Jen Phillips reports that anti-abortion Georgia Rep. Bobby Franklin has proposed a bill that would criminalize some miscarriages. The bill, a ten-page anti-abortion screed that would legally define fetuses as legal persons from the moment of conception, criminalize abortion as “prenatal murder, and declares that continued recognition of Roe v. Wade will “cause the basis of this Union, and eventually the Union itself, to fall,” would basically force the authorities to treat any instance of “fetal death” as a murder to be investigated. Here’s the relevant section of the bill:
‘Prenatal murder’ means the intentional removal of a fetus from a woman with an intention other than to produce a live birth or to remove a dead fetus; provided, however, that if a physician makes a medically justified effort to save the lives of both the mother and the fetus and the fetus does not survive, such action shall not be prenatal murder.
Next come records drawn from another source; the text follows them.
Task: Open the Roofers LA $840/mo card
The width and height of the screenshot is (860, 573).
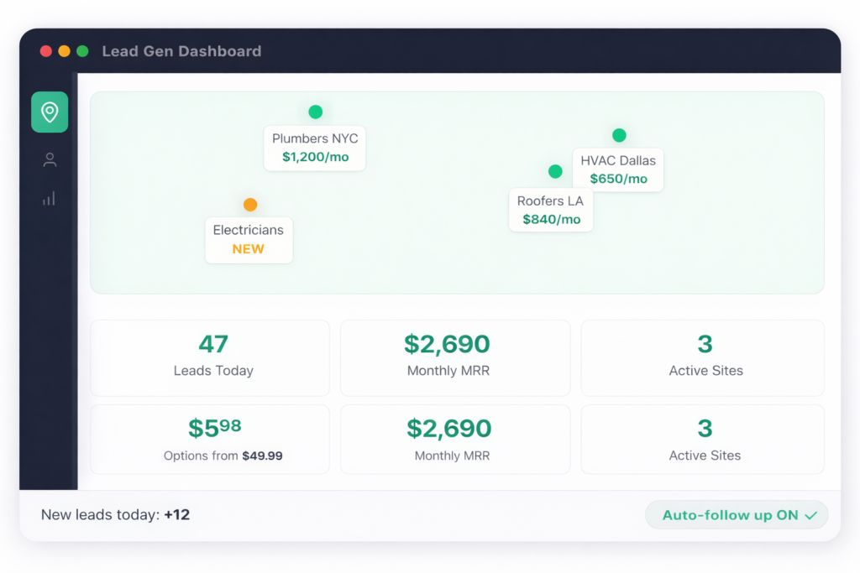Action: tap(551, 210)
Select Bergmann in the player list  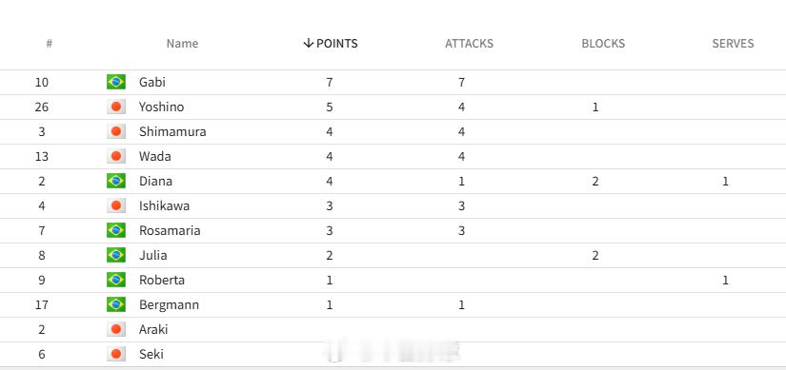(x=169, y=305)
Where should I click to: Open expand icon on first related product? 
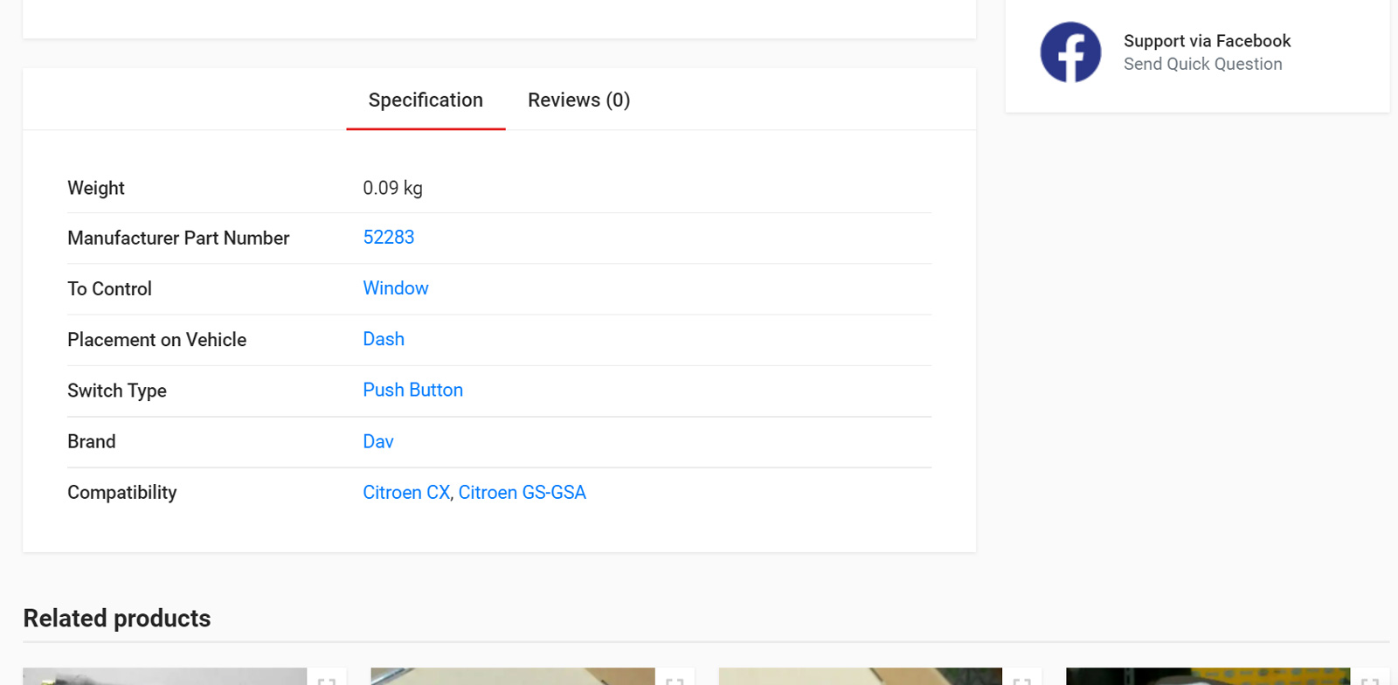click(327, 679)
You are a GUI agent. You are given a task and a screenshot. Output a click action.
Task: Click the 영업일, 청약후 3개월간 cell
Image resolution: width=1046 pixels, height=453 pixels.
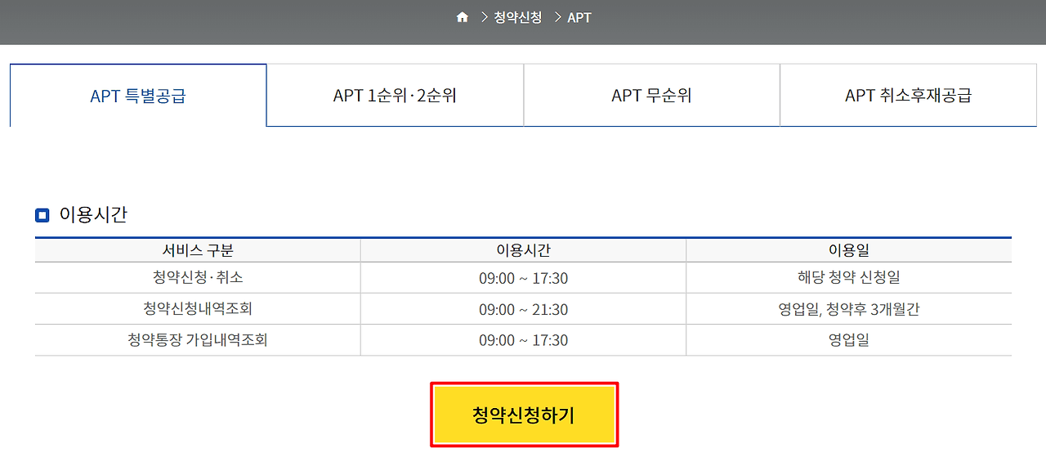click(x=848, y=309)
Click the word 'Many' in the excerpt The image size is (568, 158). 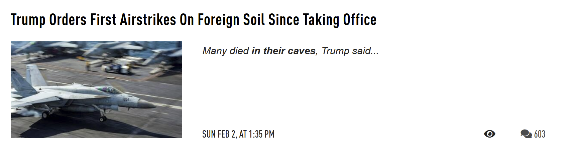214,51
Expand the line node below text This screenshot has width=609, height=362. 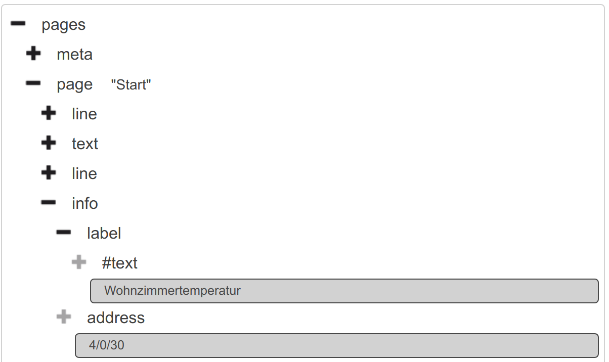tap(49, 173)
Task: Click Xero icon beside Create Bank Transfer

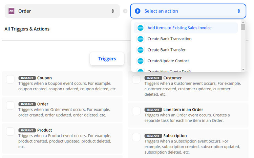Action: tap(141, 50)
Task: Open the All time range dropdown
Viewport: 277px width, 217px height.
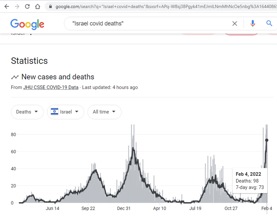Action: [x=104, y=112]
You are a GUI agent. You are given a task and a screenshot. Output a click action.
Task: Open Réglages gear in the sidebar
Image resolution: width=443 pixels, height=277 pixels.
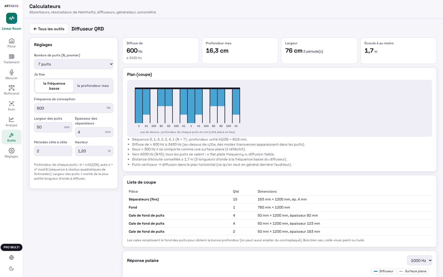[x=11, y=153]
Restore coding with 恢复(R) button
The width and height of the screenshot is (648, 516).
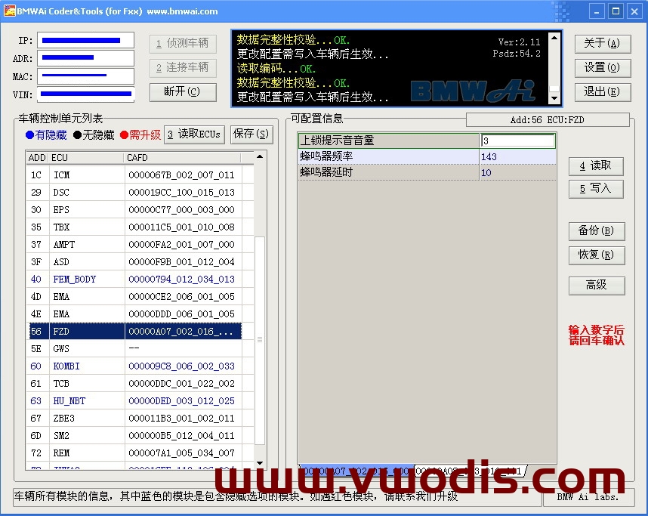pos(596,255)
Such term does not include a naturally occurring expulsion of a fetus known medically as a ‘spontaneous abortion’ and popularly as a ‘miscarriage’ so long as there is no human involvement whatsoever in the causation of such event.
I’m not sure that Phillips is right that this would force women to “prove” the miscarriage was natural, exactly–it would just force the relevant authorities to treat miscarriages that occur without “medical attendance” as potential murder scenes. It certainly inverts the presumption of innocence in the sense that it throws all women under a cloud of suspicion for a medical phenomenon Phillips points out doctors don’t fully understand yet. Phillips writes that she’s “seen a lot of anti-woman, hate-filled bills this year, but this one takes the cake.”
This one is pretty bad, but it’s got some pretty stiff competition with the bill Franklin introduced a few weeks ago. While Franklin’s current proposal would treat women who miscarry as potential “prenatal murder” suspects, as Amanda Terkel reported in early February, Franklin proposed a bill that would redefine rape victims as “accusers” prior to criminal conviction, which could dissuade victims from notifying authorities of a crime that studies already suggest goes underreported.